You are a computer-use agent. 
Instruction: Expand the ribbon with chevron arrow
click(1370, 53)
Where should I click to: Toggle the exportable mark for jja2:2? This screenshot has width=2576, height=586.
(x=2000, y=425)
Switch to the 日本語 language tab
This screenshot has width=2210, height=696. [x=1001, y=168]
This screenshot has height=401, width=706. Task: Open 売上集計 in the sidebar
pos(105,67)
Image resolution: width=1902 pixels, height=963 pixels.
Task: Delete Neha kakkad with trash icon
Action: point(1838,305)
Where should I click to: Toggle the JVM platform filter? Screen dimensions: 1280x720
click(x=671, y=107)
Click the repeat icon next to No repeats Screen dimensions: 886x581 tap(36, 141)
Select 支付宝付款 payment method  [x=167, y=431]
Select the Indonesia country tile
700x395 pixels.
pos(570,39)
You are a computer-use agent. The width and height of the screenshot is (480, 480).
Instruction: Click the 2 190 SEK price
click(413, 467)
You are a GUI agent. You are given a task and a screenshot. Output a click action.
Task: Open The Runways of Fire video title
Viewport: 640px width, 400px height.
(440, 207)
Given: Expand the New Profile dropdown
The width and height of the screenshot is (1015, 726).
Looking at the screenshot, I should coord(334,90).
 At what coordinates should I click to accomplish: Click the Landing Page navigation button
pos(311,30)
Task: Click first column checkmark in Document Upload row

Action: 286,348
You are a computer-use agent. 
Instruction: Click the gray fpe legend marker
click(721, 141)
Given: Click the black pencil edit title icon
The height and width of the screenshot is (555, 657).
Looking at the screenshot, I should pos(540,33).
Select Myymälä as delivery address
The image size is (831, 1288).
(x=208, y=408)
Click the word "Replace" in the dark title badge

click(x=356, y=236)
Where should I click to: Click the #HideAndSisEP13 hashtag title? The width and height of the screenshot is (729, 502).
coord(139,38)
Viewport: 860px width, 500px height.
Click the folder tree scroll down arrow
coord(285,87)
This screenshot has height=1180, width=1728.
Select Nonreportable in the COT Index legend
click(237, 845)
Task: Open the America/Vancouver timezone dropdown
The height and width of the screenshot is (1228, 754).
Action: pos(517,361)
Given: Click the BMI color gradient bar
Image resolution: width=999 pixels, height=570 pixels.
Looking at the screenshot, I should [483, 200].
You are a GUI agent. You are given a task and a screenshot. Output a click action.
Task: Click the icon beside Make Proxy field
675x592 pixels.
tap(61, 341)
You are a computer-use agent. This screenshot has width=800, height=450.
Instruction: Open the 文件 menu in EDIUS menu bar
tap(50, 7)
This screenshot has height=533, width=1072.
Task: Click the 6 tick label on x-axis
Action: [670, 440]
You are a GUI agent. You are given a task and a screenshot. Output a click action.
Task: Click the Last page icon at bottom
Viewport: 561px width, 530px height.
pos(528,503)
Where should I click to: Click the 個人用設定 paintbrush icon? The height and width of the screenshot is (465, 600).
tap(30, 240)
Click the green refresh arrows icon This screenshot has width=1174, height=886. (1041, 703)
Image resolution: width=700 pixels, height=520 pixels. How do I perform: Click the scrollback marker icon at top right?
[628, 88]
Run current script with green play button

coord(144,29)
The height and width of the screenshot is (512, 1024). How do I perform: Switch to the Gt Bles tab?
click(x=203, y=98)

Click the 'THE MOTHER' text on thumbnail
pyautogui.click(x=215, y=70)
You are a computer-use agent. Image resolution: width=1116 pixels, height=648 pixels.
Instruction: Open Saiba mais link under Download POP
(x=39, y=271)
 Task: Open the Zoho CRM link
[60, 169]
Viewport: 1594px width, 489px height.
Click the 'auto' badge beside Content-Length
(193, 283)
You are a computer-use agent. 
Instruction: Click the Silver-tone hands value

- [HOW TO COMPLETE THIS TASK]: I would like the records restated exactly, with every line intact.

- [TASK SOLUTION]:
You are a computer-use agent. 
Instruction: Expand the ribbon with chevron arrow
click(1370, 53)
Where should I click to: Toggle the exportable mark for jja2:2? This screenshot has width=2576, height=586.
(x=2000, y=425)
Switch to the 日本語 language tab
This screenshot has width=2210, height=696. [x=1001, y=168]
This screenshot has height=401, width=706. Task: Open 売上集計 in the sidebar
pos(105,67)
Image resolution: width=1902 pixels, height=963 pixels.
Task: Delete Neha kakkad with trash icon
Action: point(1838,305)
Where should I click to: Toggle the JVM platform filter? Screen dimensions: 1280x720
click(x=671, y=107)
Click the repeat icon next to No repeats Screen dimensions: 886x581 tap(36, 141)
Select 支付宝付款 payment method  [x=167, y=431]
Select the Indonesia country tile
700x395 pixels.
pos(570,39)
You are a computer-use agent. The width and height of the screenshot is (480, 480).
Instruction: Click the 2 190 SEK price
click(413, 467)
You are a GUI agent. You are given a task and a screenshot. Output a click action.
Task: Open The Runways of Fire video title
Viewport: 640px width, 400px height.
(440, 207)
Given: Expand the New Profile dropdown
The width and height of the screenshot is (1015, 726).
Looking at the screenshot, I should coord(334,90).
 At what coordinates should I click to accomplish: Click the Landing Page navigation button
pos(311,30)
Task: Click first column checkmark in Document Upload row

Action: 286,348
You are a computer-use agent. 
Instruction: Click the gray fpe legend marker
click(721, 141)
Given: Click the black pencil edit title icon
The height and width of the screenshot is (555, 657).
Looking at the screenshot, I should pos(540,33).
Select Myymälä as delivery address
The image size is (831, 1288).
(x=208, y=408)
Click the word "Replace" in the dark title badge

click(x=356, y=236)
Where should I click to: Click the #HideAndSisEP13 hashtag title? The width and height of the screenshot is (729, 502).
coord(139,38)
Viewport: 860px width, 500px height.
Click the folder tree scroll down arrow
coord(285,87)
This screenshot has height=1180, width=1728.
Select Nonreportable in the COT Index legend
click(237, 845)
Task: Open the America/Vancouver timezone dropdown
The height and width of the screenshot is (1228, 754).
Action: pos(517,361)
Given: Click the BMI color gradient bar
Image resolution: width=999 pixels, height=570 pixels.
Looking at the screenshot, I should [483, 200].
You are a GUI agent. You are given a task and a screenshot. Output a click action.
Task: Click the icon beside Make Proxy field
675x592 pixels.
tap(61, 341)
You are a computer-use agent. This screenshot has width=800, height=450.
Instruction: Open the 文件 menu in EDIUS menu bar
tap(50, 7)
This screenshot has height=533, width=1072.
Task: Click the 6 tick label on x-axis
Action: [670, 440]
You are a GUI agent. You are given a task and a screenshot. Output a click action.
Task: Click the Last page icon at bottom
Viewport: 561px width, 530px height.
pos(528,503)
Where should I click to: Click the 個人用設定 paintbrush icon? The height and width of the screenshot is (465, 600).
tap(30, 240)
Click the green refresh arrows icon This screenshot has width=1174, height=886. (1041, 703)
Image resolution: width=700 pixels, height=520 pixels. How do I perform: Click the scrollback marker icon at top right?
[628, 88]
Run current script with green play button

coord(144,29)
The height and width of the screenshot is (512, 1024). How do I perform: Switch to the Gt Bles tab?
click(x=203, y=98)

Click the 'THE MOTHER' text on thumbnail
pyautogui.click(x=215, y=70)
You are a computer-use agent. Image resolution: width=1116 pixels, height=648 pixels.
Instruction: Open Saiba mais link under Download POP
(x=39, y=271)
 Task: Open the Zoho CRM link
[60, 169]
Viewport: 1594px width, 489px height.
Click the 'auto' badge beside Content-Length
(193, 283)
You are a computer-use agent. 
Instruction: Click the Silver-tone hands value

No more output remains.